Kommentare zum Wolfsabschuss eines Jagdgastes in Brandenburg

In Brandenburg erschoss ein Jagdgast letzten Freitag einen Wolf, weil dieser während einer Drückjagd mehrere Jagdhunde attackiert haben soll. Vielen im Netz erscheint die dazu verbreitete Story allerdings nicht ganz schlüssig.

So wird zum Beispiel gleich mehrfach angeführt, warum der „Leitfaden des DJV zum Umgang mit Hunden im Wolfsgebiet“ bei dieser Jagd nicht eingehalten wurde.

Darin heißt es, dass in der Paarungszeit der Wölfe (Januar–März) Hunde im Wolfsgebiet nicht frei laufengelassen werden sollen.

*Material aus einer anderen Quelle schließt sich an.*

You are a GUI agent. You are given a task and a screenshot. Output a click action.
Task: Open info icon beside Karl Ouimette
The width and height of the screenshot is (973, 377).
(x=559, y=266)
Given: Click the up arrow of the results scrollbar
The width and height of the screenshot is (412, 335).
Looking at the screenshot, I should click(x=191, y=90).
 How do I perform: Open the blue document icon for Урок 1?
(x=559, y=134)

Andere zweifeln grundsätzlich daran, dass ein einzelner Wolf gleich mehrere “scharfe” Hunde attackiert und sind fest davon überzeugt, dass es eher andersherum gewesen sein muss.

Einige Leser fragen sich zudem, wie der Schütze in dem angeblichen Kampfgewusel einen sicheren Schuss anbringen konnte. So etwas trauen sich oft nicht einmal geübte Nachsuchenführer zu, weil die Gefahr zu groß ist, den Hund treffen zu können.

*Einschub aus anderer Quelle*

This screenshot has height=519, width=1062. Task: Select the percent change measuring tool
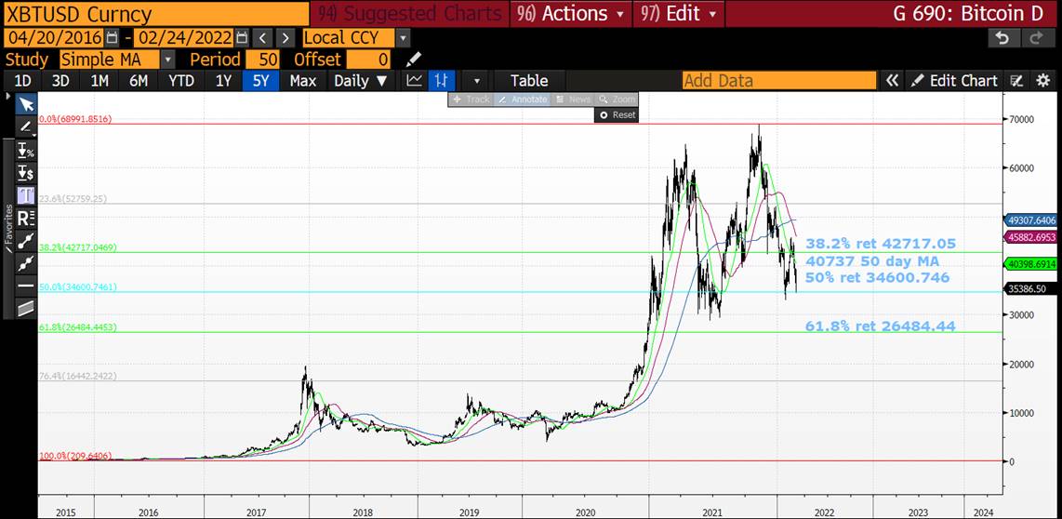(x=25, y=150)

Manch einer glaubt zudem, dass der niederländische Jagdgast auf keinen Fall hätte auf den Wolf schießen dürfen, weil Jagdgäste keinerlei Jagdschutzbefugnisse besitzen.

Verständnis zeigten einige, soweit es sich bei den Hunden um die eigenen Tiere des Schützen gehandelt haben sollte.